The COVID-19 outbreak has caused massive global disruption through all sectors. Companies have an arduous task ahead to recover from this outbreak and there is no better time than now to rapidly assess and response to build a resilient supply chain to withstand the next disaster from having the same impact. Lee Kok Leong, executive editor, reports
Rodrigo Cambiaghi, EY Asia-Pacific and Greater China Supply Chain and Operations Leader outlined some key pillars to build a resilient supply chain.
- Conduct end-to-end supply chain risk assessments and prioritize critical focus areas. Identify changing demand and inventory levels to locate critical gaps in supply, production capacity, warehousing and transportation. Define common goals and an actionable short-term and outcome-driven resilience strategy with breakdown activities among the supply chain ecosystem, aiming to effectively and efficiently leverage additional networks among various suppliers’ pool, production and distribution networks.

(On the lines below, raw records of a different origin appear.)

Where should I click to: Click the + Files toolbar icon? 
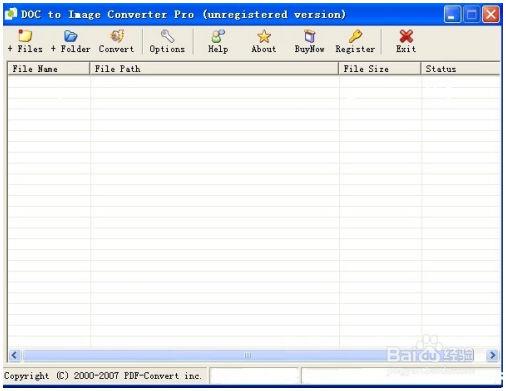(x=25, y=36)
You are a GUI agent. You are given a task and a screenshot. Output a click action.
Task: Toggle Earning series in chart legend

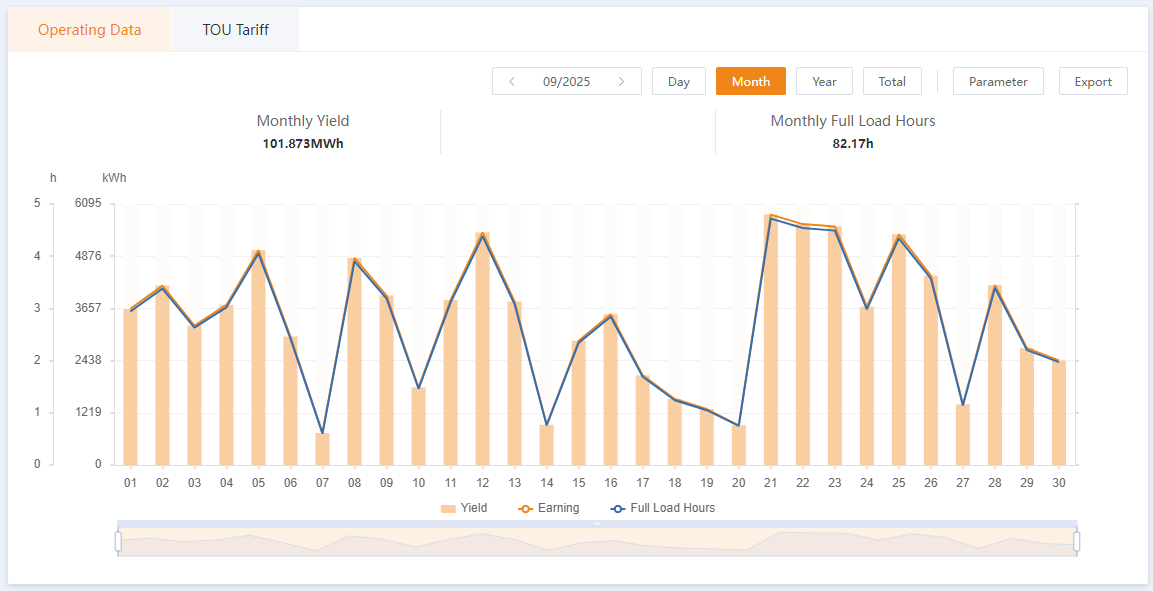(x=548, y=508)
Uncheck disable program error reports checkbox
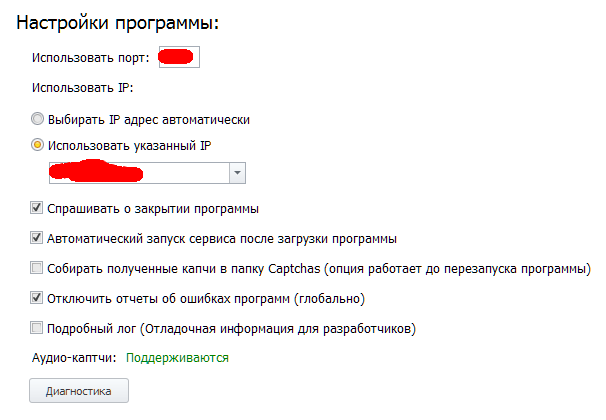The height and width of the screenshot is (420, 606). (x=37, y=298)
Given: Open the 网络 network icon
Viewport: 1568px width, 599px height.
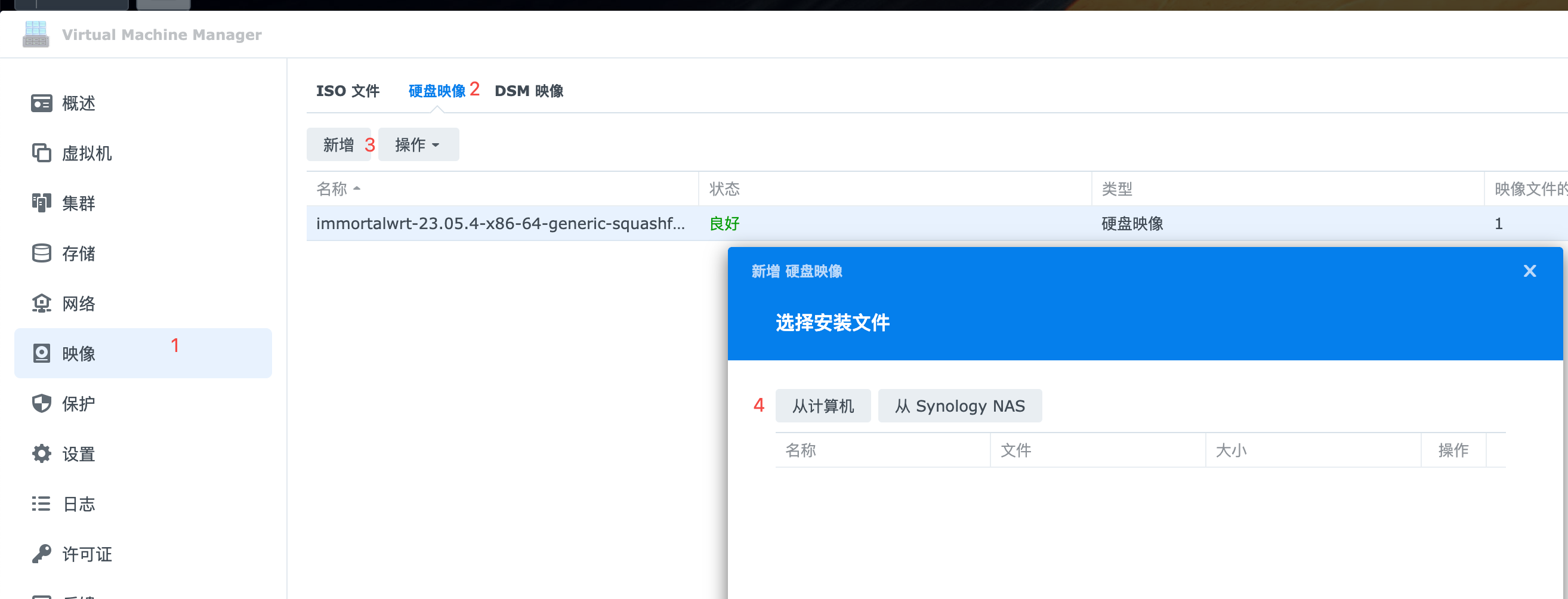Looking at the screenshot, I should [41, 303].
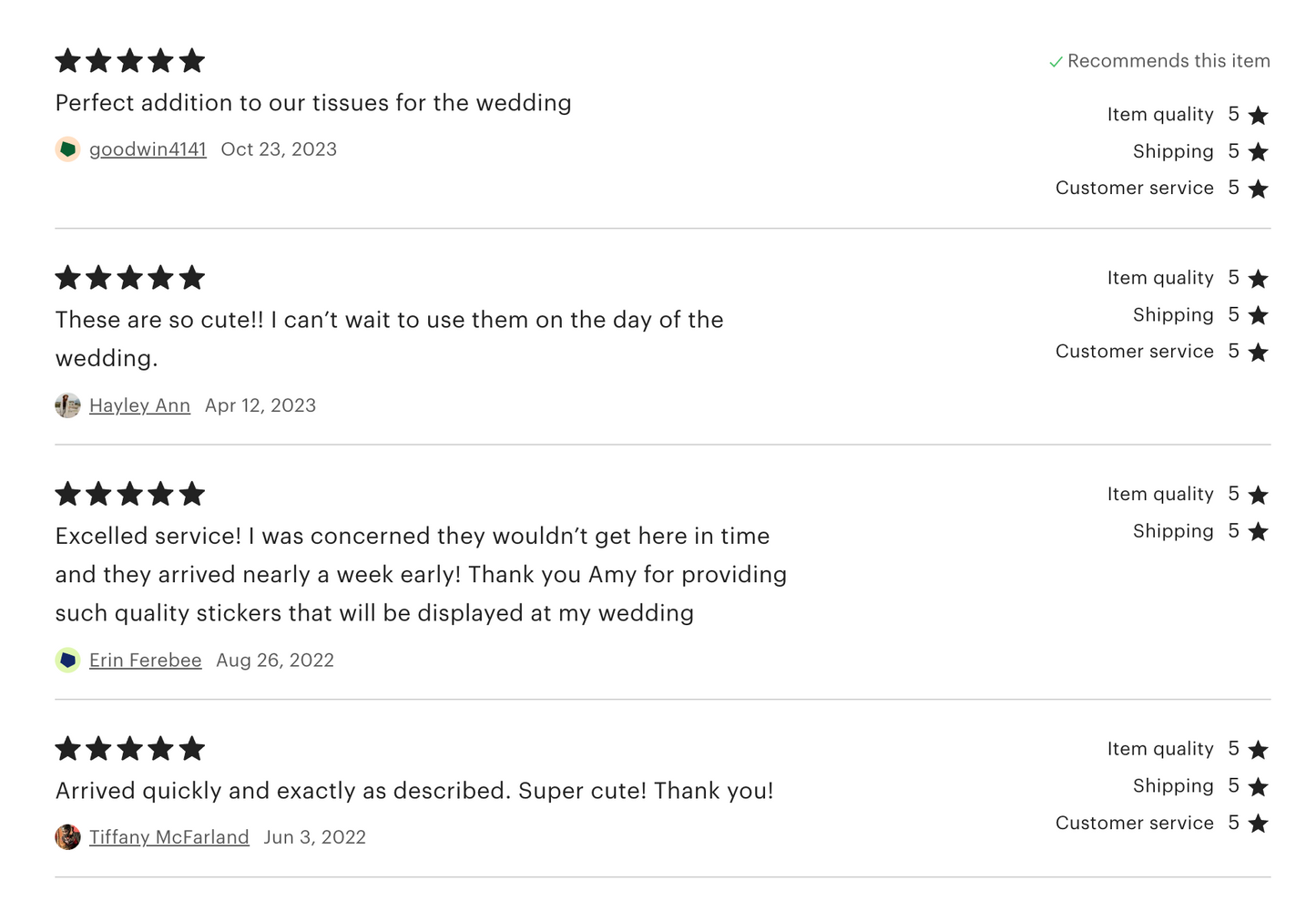Viewport: 1316px width, 922px height.
Task: Click star rating on Erin Ferebee's review
Action: click(x=129, y=495)
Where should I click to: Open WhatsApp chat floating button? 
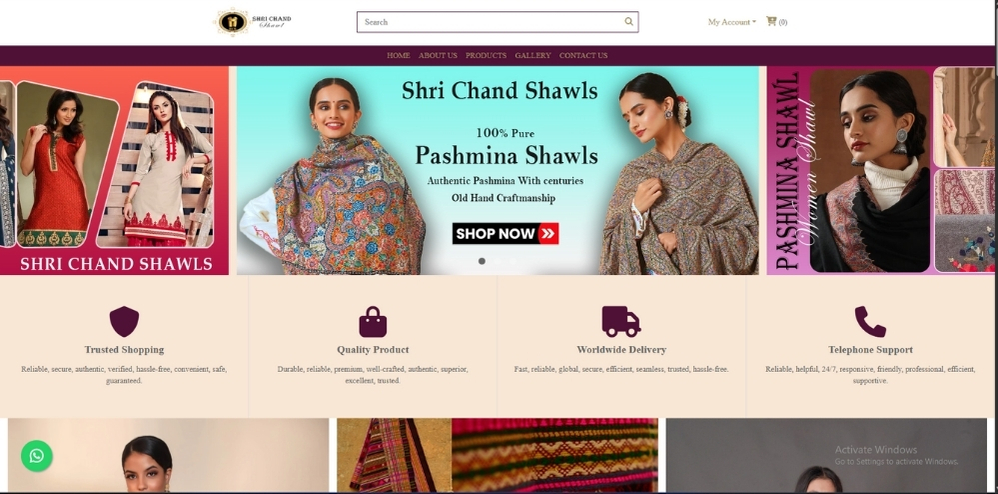click(x=37, y=456)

- Develop a robust risk management process and diversify supplier network. Enterprises should map out supply chain networks from end consumers to tier-N suppliers. For each supply chain node/arc-like channel, warehouse, factory, supplier, or transportation mode, firms should establish a methodology to measure risk.
- Implement digital and automated manufacturing capabilities paired with strong manufacturing excellence. Leverage automation and IoT solutions for smart manufacturing operations to mitigate reliance on labor intensive processes.
- An agile procurement operations system enabled by various technologies and factoring category strategic priorities across variables such as cost, quality, delivery, innovation, etc. will help drive resiliency.
- Invest in more collaborative and agile planning and fulfillment capabilities. From IoT devices for demand sensing and goods movement tracking to advanced forecasting solutions and social media demand behavior monitoring are heavily impacting how companies understand demand signals and how quickly they can react to them. These capabilities are extremely important for business performance even in normal business conditions and they increase the supply chain resilience in pandemic events like the coronavirus outbreak we are living today.